Displaced civilizations: Memory, belonging, and cultural survival in migrant narratives from the Middle East and Africa
DOI:
https://doi.org/10.48162/rev.53.023Keywords:
diasporic literature, trauma, identity, postcolonial theory, cultural survivalAbstract
The paper is a critical examination of the literary figuration of displacement as an ontological civilizational disjunction in contemporary African and Middle Eastern diasporic literature. Going beyond prevailing paradigms of hybridity and identity negotiation, the paper contends that exile in these texts is not just spatial or psychological dislocation, but also the collapse of ancestral epistemologies, cosmologies, and long-term cultural continuities. Drawing on an interdisciplinary theoretical framework that brings together postcolonial theory, trauma studies, and discourse on memory, the article suggests the concept of displaced civilizations to explain how migrant texts function as aesthetic archives of endangered cultural worlds.
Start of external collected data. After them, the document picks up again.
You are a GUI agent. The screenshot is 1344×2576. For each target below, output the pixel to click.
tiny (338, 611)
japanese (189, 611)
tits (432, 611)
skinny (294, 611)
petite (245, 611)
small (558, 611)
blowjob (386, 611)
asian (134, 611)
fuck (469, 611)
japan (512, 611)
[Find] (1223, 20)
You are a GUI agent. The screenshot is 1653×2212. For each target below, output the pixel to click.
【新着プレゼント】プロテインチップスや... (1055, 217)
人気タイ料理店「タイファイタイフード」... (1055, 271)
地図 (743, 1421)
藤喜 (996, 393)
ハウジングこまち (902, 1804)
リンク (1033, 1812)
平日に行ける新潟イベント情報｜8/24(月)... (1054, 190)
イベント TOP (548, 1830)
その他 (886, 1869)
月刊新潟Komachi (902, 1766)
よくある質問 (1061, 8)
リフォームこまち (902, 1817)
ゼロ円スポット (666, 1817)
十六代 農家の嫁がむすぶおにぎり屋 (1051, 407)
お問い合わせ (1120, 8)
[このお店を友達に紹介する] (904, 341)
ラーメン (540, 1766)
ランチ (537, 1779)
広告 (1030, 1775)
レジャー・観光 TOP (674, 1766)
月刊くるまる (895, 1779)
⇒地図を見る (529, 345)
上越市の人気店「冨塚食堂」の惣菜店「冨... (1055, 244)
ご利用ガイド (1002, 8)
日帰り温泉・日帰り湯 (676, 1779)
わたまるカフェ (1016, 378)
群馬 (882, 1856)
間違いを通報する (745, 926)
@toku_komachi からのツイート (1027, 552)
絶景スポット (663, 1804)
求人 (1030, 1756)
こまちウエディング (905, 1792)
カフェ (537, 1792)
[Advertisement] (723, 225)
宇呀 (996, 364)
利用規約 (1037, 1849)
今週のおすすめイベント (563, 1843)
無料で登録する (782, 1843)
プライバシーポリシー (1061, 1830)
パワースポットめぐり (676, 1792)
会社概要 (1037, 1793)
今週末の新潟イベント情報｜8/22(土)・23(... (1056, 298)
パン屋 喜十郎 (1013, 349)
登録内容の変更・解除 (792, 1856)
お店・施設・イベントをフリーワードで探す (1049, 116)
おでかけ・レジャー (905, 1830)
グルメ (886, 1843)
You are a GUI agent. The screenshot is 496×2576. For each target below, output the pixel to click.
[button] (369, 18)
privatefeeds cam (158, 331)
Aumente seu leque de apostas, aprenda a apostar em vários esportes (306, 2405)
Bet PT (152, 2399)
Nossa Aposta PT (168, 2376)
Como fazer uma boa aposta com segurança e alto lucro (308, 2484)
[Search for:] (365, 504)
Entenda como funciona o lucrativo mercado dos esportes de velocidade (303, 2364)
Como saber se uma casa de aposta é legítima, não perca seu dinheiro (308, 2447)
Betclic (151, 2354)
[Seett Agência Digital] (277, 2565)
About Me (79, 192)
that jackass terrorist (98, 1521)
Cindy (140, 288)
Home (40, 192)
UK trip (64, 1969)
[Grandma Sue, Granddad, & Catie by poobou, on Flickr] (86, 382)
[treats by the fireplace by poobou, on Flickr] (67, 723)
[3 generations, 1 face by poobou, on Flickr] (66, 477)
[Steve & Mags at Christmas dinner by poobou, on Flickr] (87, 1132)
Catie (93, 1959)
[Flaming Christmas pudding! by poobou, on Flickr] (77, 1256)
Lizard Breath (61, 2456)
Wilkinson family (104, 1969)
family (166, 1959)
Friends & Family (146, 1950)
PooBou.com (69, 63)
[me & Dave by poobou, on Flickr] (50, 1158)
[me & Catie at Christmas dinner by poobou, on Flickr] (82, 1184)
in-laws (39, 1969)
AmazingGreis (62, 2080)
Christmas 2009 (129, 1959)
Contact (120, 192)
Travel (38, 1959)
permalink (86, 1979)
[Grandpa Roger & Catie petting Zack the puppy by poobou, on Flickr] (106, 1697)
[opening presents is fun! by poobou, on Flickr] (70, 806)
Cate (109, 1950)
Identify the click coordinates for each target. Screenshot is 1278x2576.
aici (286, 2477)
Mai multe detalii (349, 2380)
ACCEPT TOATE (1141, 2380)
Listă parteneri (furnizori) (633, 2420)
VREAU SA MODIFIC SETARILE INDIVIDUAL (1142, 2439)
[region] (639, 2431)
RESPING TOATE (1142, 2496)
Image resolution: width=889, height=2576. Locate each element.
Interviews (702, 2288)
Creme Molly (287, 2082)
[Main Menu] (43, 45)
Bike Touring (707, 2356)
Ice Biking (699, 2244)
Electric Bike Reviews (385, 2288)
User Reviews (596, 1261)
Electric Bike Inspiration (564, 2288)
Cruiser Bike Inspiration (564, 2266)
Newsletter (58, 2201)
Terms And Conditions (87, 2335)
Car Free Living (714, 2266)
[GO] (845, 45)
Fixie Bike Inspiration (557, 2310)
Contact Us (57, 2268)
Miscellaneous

Through close comparative readings of a selection of the novels of Tayeb Salih, Chimamanda Ngozi Adichie, Leila Aboulela, Dinaw Mengestu, Rawi Hage, and Hisham Matar, this study examines the central roles played by memory, language, religion, and storytelling as complex strategies of resistance, self-survival, and cultural reconstruction. Ultimately, it positions literature as a crucial site wherein civilizational memory is not only mourned but actually reimagined and remade in the context of rupture and exile.